Vittorio Messina, nato a Zafferana Etnea, in provincia di Catania, nel 1946, studia all’Accademia di Belle Arti e alla Facoltà di Architettura di Roma, dove vive e lavora.
La sua ricerca è rivolta sin dagli esordi, alla fine degli anni Settanta, alla realizzazione di una scultura ambientale che lo porterà all’elaborazione di veri e propri edifici, costruiti con materiali di uso edile e industriale: sono le “celle” (per la prima volta esposte alla Moltkerei Werkstatt di Colonia e alla galleria Shimada di Yamaguchi in Giappone).
Nel 1987, agli “Incontri Internazionali d’Arte” di Palazzo Taverna a Roma, insieme alle opere di M. Nordman, B. Naumann e L. Patella, Messina accompagna il proprio lavoro con un testo sul tema heisenberghiano dell’indeterminazione.
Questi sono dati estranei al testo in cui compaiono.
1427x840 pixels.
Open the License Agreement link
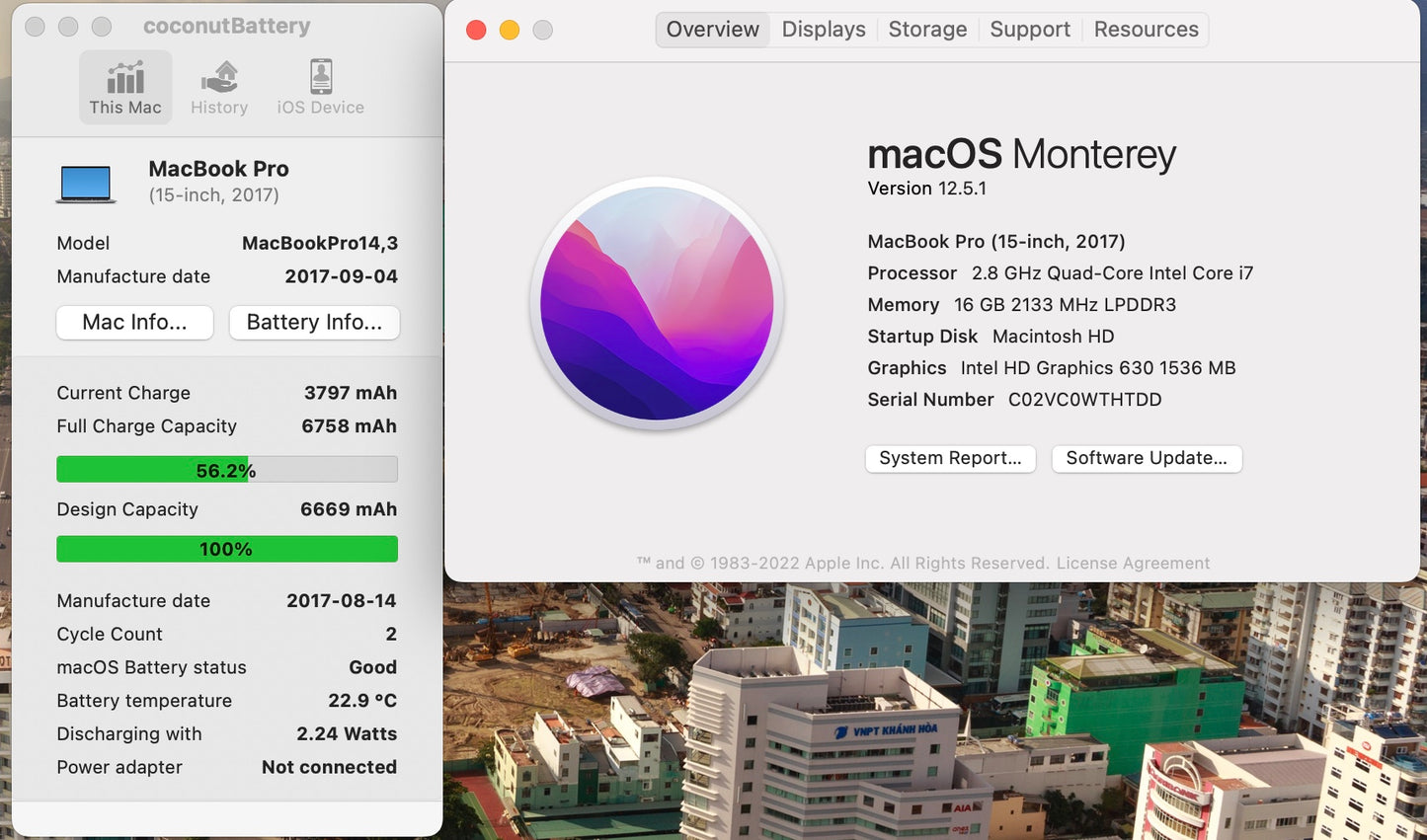[x=1133, y=564]
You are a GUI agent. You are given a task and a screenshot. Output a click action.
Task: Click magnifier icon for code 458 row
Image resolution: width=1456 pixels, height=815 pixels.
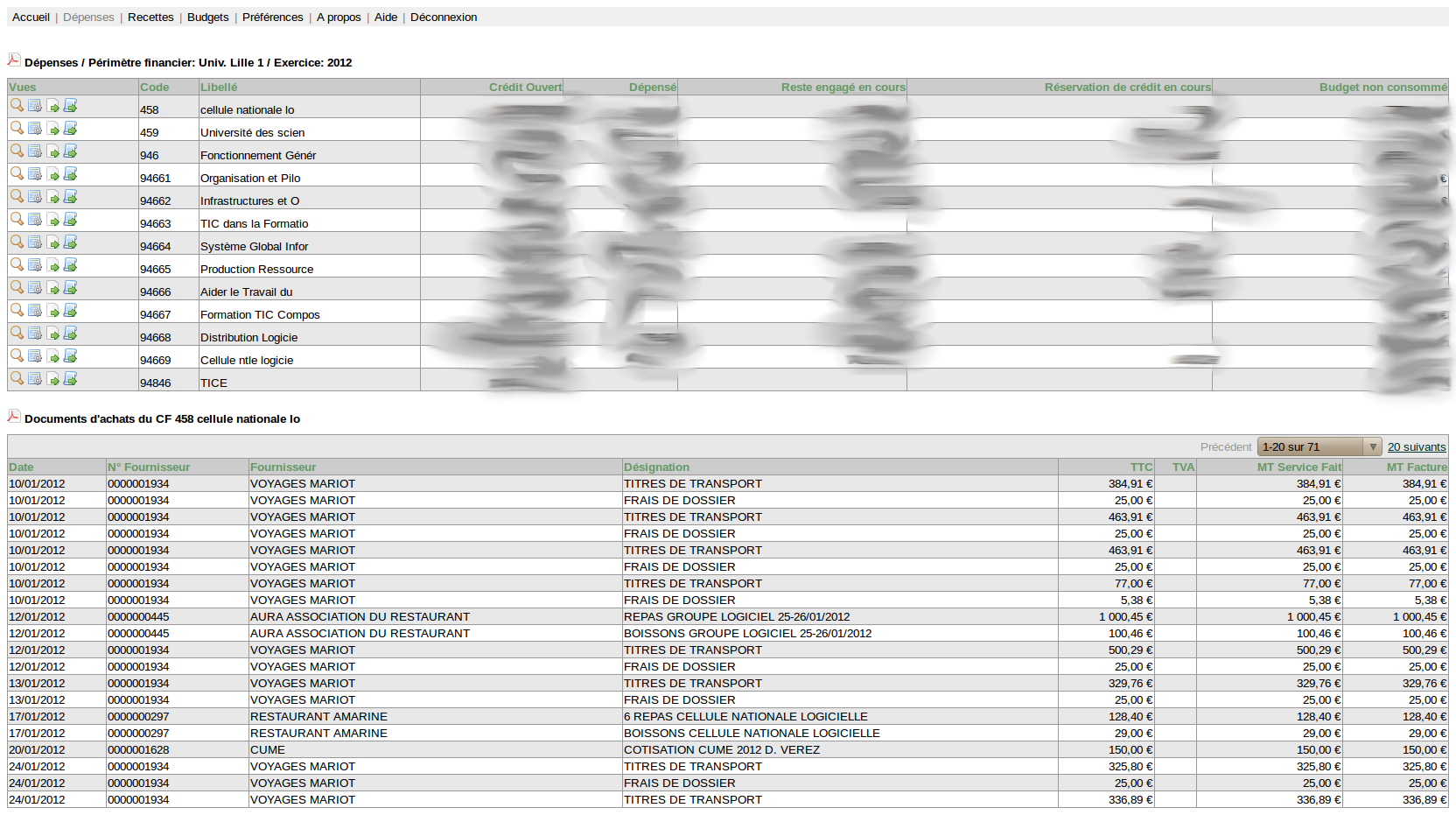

Da questo momento il suo lavoro approda in gallerie e musei internazionali.
A partire dagli anni Novanta, l’artista ricerca l’integrazione tra la precarietà e l’immagine della città come organismo improprio e artificiale. In particolare, “A village and its surroundings” (H. Moore Foundation, 1999) segna il passaggio agli anni 2000 nella direzione di questa ulteriore prospettiva.
Nelle successive esposizioni, a partire dal Museo Ujazsdovki a Varsavia nel 2002 e fino alla recente Biennale de L’Habana del 2019 con “Hermes”, un’opera video della durata di 72 ore nata a partire da un film di 42 minuti risalente al 1970, Messina estende lo spazio-tempo dell’habitat umano fino alla dilatazione estrema, indagando l’origine del linguaggio e della forma stessa dell’arte.